Parimenti so che per parole di suo fratello Tranquillo e di altri avversari della pietà nel paese le consorelle dell’ospizio venivano frequenti volte ingiuriate e dileggiate, come tutte le persone che praticavano gli esercizii di pietà cristiana. Aggiungo che io stesso ho ricevuto, sempre in proposito [105v] della favorita pietà in parrocchia, parecchie lettere minatorie, si suppone dal predetto fratello della Serva di Dio (che poi finì poco bene in America). Accadde inoltre che si facessero degli sfregi verso il venerando sacerdote Coppini, sempre per l’avversione marcata alla pietà in paese, fino al punto che certo Mazzucchi, segretario comunale e zio della Serva di Dio, si permise di andare in chiesa e strappare dal confessionale il sacerdote stesso, non tralasciando di inviare anche alla regia prefettura reclami contro questa così detta da loro « bigotteria da beghine ». Per colmo di maltrattamenti verso l’anzidetto sacerdote, alcuni mal intenzionati a sera inoltrata si appostarono e con dei sacchetti di sabbia percossero malamente sullo stomaco il medesimo, così che dopo qualche anno ne ebbe, come si ritiene in conseguenza, a morire.

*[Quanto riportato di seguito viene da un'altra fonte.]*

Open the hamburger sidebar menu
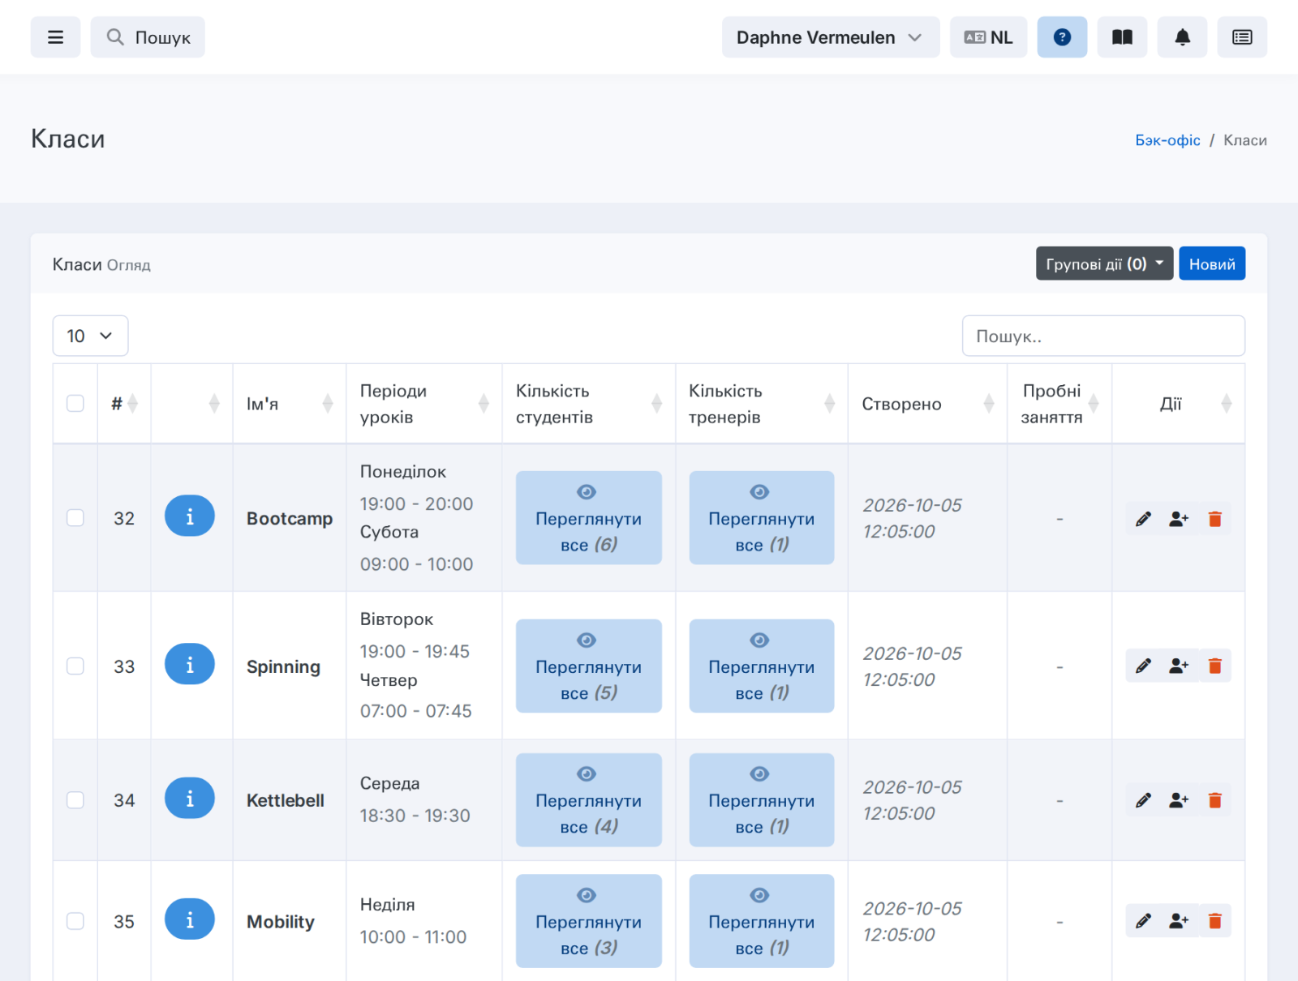Image resolution: width=1298 pixels, height=981 pixels. tap(55, 37)
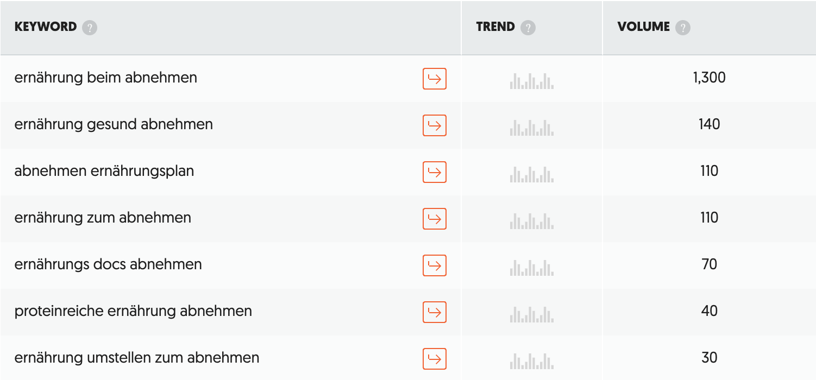The height and width of the screenshot is (380, 816).
Task: Open the help tooltip for the VOLUME column
Action: [x=682, y=27]
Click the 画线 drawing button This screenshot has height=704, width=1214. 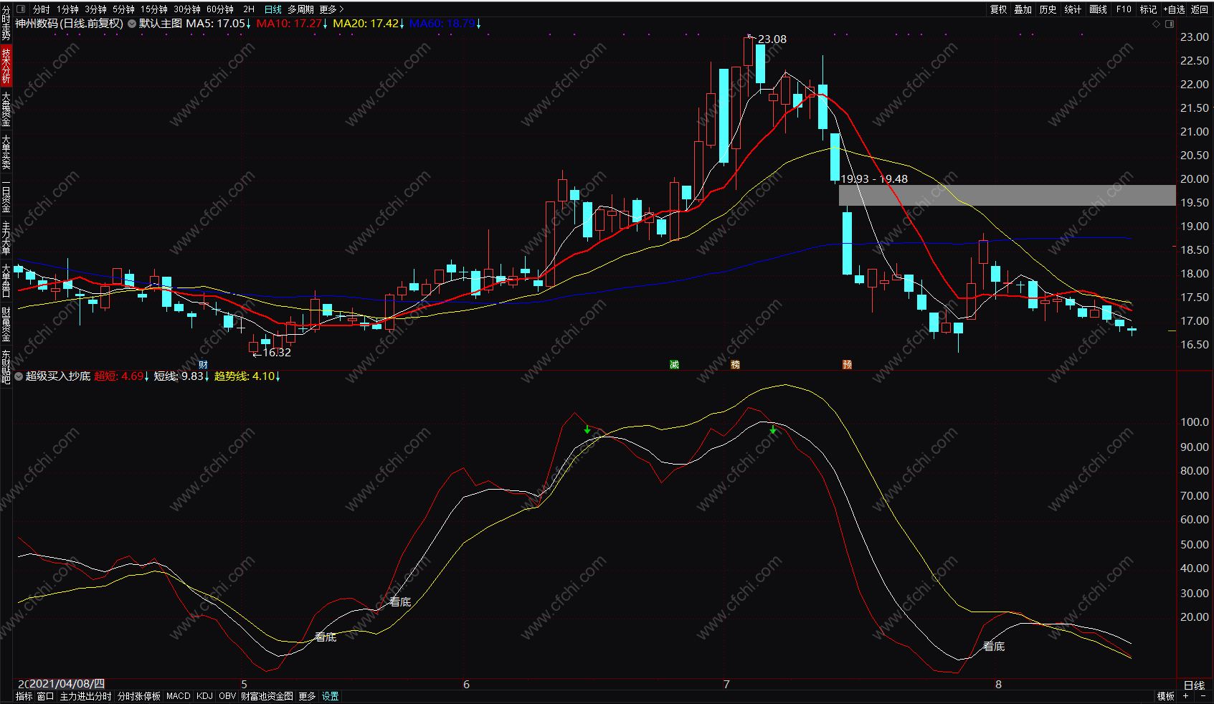click(1098, 9)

Accuse e reclami ostili, sia dinanzi al pretore come dinanzi all’autorità prefettizia, ne ebbi a subire parecchi ancor io con qualche chiamata dinnanzi al prefetto della città, signor Guala, e per il cosidetto mio intransigentismo, [106r] per le prediche, per l’oratorio festivo e simili. Ben inteso che tutte queste malversazioni erano sentite di contraccolpo con vero dolore dalle pie ricoverate in genere e dalle consorelle, dalla serva di Dio Dina soprattutto, e non pertanto essa non si lamentò mai; in questa vece raddoppiò di intensità le sue preghiere e i suoi intimi sacrifizi in piena uniformità al volere di Dio per ottenere la conversione dei peccatori.
XXI.
a) So che la Serva di Dio, come ultima nata di 11 figli e gracile per costituzione, soventi volte andava soggetta a delle - 653 -infermità più o meno gravi; ebbe in particolare a soffrir molto per una cosiddetta granulosa o congiuntivite agli occhi, della quale infermità non per sé, ma per il pericolo di contagio alle sue compagne si rammaricava, soffrendo però essa con tutta rassegnazione i dolori. A questo proposito aggiungo che almeno due volte la accompagnai da uno specialista chirurgo a Menaggio, ove assistendo io pure alle operazioni del medico che le rovesciava le palpebre e le tagliuzzava [106v] le pustole sgorgandole copioso sangue, ella più che asciugarsi col fazzoletto il volto non faceva, e mai emise lamenti né fece contrazioni di sorta sotto gli stessi atti operativi. E volendo io condurla a riposarsi alquanto, essa mi pregava di lasciarla subito ritornare al suo Pianello dicendo che ella si sentiva bene, e giunta all’ospizio neppure faceva alcun cenno delle operazioni dolorose subite, per quanto il medico che l’aveva operata, vedendola soffrire senza alcun lamento avesse dichiarato: « Ma questa è un’agnella che ha una forza di leone ».
Di pene interne, agitazioni, scrupoli, timori, eccetera, so che ne ebbe a soffrire così tante e a lungo da sentirsene morire, così che io stesso assistendola in varie circostanze, specialmente di malattia e dell’ultima in particolare, non sapevo rendermi ragione come tanto si potesse soffrire e senza un minimo lagno da lei che sapevo creatura innocente, mentre cotali pene avrebbero fatto disperare una persona che non [107r] avesse avuto la sua grande virtù. Aggiungo che ciò che mi impressionava ancora più profondamente in tali circostanze era di vederla in tanta tranquillità e pace invariabile. Le sue pene di spirito venivano poi da lei tollerate senza che ne facesse mai parola con chicchessia, per quanto le persone che l’avvicinavano facilmente se ne avvedessero.